STORED DATA
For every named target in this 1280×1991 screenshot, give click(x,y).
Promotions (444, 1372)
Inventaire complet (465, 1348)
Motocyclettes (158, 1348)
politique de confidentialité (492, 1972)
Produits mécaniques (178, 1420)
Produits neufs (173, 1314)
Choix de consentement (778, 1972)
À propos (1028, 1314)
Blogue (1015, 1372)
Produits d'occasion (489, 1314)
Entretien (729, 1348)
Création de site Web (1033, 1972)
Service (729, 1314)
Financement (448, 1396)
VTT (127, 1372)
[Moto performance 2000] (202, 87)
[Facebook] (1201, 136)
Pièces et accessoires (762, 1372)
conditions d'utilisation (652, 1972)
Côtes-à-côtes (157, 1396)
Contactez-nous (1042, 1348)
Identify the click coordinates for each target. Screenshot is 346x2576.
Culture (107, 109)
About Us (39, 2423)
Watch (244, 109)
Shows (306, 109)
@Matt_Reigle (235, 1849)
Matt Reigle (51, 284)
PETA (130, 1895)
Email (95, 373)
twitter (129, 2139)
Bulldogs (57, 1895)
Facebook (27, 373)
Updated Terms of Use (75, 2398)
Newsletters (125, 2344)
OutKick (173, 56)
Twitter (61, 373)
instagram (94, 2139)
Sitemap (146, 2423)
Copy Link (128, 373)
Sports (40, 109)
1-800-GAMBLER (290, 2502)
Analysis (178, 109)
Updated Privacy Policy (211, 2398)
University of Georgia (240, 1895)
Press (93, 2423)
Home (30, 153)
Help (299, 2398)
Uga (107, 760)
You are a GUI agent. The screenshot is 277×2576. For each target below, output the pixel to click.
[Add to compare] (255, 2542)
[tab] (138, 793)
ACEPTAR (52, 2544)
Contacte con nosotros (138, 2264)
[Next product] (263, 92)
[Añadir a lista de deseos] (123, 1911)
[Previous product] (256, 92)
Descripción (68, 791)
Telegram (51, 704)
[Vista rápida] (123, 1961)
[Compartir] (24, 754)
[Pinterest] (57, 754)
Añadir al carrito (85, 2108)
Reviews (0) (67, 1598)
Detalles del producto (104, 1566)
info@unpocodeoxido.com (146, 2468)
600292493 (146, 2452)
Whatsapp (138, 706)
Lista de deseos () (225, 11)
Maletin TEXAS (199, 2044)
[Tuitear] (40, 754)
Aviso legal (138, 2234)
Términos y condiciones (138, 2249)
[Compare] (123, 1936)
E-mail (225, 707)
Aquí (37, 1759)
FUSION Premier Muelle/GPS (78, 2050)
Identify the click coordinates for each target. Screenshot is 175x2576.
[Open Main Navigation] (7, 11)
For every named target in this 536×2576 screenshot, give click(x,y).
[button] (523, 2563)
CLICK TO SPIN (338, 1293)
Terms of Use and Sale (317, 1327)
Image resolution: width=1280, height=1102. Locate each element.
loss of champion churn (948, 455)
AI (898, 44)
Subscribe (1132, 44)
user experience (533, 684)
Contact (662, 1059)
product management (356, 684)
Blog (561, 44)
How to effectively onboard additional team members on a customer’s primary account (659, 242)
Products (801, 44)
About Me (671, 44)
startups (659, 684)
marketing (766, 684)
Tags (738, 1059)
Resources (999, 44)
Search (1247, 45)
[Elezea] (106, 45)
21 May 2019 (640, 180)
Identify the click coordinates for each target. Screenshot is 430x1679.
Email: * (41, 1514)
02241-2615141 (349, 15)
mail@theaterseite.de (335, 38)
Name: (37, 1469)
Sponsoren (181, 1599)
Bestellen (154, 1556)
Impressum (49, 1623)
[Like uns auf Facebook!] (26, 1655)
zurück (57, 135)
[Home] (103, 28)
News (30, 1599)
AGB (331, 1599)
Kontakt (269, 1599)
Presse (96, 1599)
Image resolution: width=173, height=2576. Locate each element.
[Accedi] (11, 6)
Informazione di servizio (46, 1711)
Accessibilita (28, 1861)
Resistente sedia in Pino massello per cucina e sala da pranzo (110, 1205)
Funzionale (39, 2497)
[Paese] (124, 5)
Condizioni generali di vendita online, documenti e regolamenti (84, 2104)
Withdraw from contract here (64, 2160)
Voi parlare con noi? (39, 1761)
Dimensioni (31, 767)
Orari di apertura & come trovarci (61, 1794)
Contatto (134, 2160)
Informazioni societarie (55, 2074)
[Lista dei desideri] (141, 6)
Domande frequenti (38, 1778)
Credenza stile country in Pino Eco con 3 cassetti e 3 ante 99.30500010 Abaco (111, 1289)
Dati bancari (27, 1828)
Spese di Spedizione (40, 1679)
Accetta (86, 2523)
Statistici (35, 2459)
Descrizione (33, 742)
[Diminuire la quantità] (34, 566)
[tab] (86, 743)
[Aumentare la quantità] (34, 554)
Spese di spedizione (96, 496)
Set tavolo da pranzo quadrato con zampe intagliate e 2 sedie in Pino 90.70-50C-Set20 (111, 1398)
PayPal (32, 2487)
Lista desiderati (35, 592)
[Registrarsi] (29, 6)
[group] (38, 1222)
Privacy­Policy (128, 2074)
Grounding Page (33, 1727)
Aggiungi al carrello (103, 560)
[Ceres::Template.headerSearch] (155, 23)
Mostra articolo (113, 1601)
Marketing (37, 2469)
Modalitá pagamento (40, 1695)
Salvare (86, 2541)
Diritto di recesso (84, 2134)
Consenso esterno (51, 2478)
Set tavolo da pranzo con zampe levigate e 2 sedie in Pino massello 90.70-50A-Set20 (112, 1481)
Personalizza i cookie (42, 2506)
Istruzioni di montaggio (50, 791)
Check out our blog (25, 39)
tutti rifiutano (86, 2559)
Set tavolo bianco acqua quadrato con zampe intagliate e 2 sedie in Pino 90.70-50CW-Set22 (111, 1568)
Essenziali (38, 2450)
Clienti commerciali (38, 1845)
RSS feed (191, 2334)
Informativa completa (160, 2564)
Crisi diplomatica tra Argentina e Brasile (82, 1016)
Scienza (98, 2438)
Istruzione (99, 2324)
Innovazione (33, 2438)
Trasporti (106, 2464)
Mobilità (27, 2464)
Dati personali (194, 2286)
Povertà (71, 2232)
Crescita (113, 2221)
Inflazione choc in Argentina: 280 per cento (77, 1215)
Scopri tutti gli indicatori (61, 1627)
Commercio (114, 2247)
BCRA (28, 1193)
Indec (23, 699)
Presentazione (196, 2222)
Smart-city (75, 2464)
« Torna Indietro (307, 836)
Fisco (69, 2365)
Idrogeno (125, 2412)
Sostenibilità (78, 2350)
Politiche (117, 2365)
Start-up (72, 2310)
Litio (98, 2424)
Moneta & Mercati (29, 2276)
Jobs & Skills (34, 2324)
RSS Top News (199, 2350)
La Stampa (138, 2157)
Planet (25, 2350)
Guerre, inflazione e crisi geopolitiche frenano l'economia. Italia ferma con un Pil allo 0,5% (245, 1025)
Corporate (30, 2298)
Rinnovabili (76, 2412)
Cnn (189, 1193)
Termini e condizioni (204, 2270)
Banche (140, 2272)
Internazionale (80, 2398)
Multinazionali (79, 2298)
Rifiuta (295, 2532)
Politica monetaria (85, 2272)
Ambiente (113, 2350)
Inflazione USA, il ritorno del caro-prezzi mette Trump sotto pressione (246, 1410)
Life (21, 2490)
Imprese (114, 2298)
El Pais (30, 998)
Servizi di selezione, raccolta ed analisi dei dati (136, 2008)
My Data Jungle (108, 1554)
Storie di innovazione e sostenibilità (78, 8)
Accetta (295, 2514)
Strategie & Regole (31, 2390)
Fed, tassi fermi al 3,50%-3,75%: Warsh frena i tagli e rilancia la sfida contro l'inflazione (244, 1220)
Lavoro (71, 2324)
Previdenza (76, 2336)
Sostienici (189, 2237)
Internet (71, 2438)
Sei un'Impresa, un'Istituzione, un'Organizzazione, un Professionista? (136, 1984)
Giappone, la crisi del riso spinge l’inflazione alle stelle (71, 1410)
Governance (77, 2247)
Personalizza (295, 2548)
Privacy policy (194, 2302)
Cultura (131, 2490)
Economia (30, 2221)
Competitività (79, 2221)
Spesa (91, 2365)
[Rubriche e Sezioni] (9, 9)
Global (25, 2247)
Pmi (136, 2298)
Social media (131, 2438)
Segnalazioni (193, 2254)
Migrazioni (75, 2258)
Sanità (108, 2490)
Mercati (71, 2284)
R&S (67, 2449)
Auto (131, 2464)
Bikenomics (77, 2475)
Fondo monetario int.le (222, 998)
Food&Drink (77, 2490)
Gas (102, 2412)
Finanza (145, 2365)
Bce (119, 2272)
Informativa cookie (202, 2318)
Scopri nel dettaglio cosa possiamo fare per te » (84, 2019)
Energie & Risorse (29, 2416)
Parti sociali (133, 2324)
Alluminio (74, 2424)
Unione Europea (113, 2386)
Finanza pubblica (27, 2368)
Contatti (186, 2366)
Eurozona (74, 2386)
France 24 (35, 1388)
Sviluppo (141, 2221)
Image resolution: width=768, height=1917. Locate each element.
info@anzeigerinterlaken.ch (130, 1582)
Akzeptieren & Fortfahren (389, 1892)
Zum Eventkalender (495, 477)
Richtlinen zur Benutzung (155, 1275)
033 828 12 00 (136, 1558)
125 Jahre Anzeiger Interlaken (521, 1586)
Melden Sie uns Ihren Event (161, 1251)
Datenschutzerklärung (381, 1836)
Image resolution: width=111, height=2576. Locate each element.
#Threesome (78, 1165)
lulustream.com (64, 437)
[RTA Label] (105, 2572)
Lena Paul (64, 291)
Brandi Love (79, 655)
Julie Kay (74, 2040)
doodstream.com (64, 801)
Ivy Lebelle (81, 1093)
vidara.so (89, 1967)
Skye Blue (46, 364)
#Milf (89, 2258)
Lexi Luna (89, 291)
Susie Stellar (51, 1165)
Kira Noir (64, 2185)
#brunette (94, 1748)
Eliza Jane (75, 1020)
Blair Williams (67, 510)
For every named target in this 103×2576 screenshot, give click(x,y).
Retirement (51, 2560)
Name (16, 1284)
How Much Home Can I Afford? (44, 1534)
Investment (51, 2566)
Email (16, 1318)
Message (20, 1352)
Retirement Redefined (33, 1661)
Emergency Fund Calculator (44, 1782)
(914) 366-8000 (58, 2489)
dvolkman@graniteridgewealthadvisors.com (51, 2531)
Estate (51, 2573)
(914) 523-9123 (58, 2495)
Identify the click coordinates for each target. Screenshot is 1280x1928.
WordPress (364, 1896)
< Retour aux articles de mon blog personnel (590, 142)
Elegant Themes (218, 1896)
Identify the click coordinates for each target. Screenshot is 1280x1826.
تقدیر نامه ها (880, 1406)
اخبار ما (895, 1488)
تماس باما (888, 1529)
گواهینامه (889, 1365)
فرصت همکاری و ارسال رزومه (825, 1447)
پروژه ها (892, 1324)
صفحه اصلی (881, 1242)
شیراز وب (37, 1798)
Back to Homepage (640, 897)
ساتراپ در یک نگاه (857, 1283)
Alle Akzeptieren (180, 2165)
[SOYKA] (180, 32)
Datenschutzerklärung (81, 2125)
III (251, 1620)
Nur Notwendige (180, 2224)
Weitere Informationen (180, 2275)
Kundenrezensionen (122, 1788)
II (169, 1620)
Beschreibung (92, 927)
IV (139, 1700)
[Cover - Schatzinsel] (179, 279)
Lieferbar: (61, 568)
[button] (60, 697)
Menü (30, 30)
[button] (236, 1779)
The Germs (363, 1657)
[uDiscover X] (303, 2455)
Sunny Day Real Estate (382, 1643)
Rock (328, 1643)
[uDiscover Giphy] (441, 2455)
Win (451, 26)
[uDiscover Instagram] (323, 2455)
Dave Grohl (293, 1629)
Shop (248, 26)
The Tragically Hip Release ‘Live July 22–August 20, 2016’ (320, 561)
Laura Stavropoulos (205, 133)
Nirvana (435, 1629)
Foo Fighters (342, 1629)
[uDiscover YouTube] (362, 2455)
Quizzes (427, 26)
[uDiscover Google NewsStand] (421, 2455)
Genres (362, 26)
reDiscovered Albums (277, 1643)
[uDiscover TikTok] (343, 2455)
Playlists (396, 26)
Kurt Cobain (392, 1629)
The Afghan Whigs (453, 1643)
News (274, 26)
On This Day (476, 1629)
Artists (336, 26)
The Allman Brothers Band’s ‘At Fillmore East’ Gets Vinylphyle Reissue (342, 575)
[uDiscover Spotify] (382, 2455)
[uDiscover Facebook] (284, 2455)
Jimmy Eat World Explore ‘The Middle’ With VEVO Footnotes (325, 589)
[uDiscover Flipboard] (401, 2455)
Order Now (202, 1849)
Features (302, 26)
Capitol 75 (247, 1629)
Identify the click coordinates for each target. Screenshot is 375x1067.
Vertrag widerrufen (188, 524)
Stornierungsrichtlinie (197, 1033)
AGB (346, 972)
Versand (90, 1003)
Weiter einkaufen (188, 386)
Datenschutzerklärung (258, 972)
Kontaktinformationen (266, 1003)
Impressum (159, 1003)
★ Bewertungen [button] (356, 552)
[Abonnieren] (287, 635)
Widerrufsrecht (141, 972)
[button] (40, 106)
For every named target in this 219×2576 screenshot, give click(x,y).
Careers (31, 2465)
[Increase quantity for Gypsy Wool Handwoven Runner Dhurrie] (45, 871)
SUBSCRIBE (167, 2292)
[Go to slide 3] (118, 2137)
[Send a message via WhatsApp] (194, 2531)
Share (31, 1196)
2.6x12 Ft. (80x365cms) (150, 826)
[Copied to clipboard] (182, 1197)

ASSIGNMENT
Lines holding the string "pranzo" must be copied out of the entries above.

SOLUTION TO THE PROBLEM
Resistente sedia in Pino massello per cucina e sala da pranzo (110, 1205)
Set tavolo da pranzo quadrato con zampe intagliate e 2 sedie in Pino 90.70-50C-Set20 (111, 1398)
Set tavolo da pranzo con zampe levigate e 2 sedie in Pino massello 90.70-50A-Set20 (112, 1481)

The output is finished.